As for the more recognizable faces, well, when Emile Hirsch deserves better, you know things are grim. He's got the most to do, and he, uh, definitely does it. Minghella is half-asleep, but Thirlby and Kinnaman both elevate this dreck as best they can, she with wide-eyed charm and he with the same slimy pluck that makes his AMC show watchable. But thanks to the horrifically dark 3D (the darkest?) the actors are almost as difficult to see as the aliens, and when you finally do see the aliens, you'll wish the 3D had been darker (imagine Toothless from How to Train Your Dragon, but not as real).
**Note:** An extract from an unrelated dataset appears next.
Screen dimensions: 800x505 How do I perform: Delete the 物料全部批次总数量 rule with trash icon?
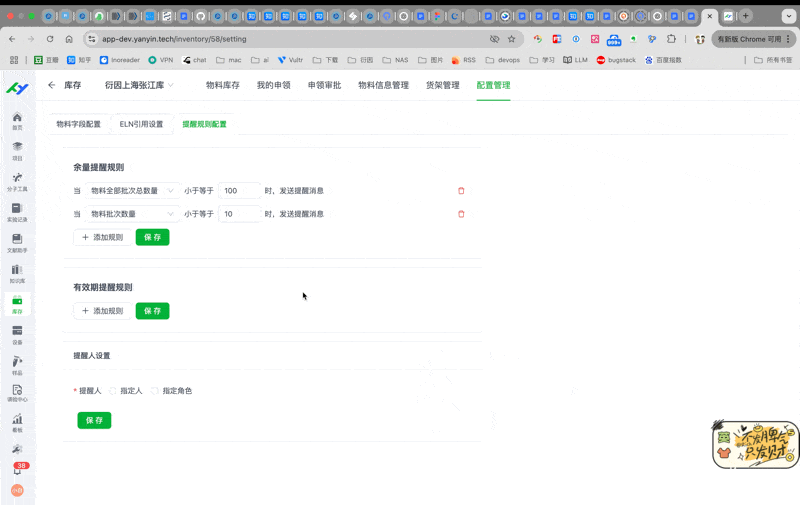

Of course, the 3D effect is almost exclusively deployed to sprinkle the dust of human remains onto the audience, which is just such a charming use of the technology. The overwhelmingly buoyant joys of Hugo have nothing on this. Of course, had Georges Méliès anticipated The Darkest Hour, he would have destroyed his studio himself.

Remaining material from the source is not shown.